■ **WHAT IS BEING ASKED**
Reproduce every one of the records below line by line, changing nothing.

Click-target data:
┌──

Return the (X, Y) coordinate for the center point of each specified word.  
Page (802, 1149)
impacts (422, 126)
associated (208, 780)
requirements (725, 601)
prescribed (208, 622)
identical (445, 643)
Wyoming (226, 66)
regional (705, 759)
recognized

└──

■ **SOLUTION FOR THIS EXERCISE**
Return the (X, Y) coordinate for the center point of each specified word.  
Page (802, 1149)
impacts (422, 126)
associated (208, 780)
requirements (725, 601)
prescribed (208, 622)
identical (445, 643)
Wyoming (226, 66)
regional (705, 759)
recognized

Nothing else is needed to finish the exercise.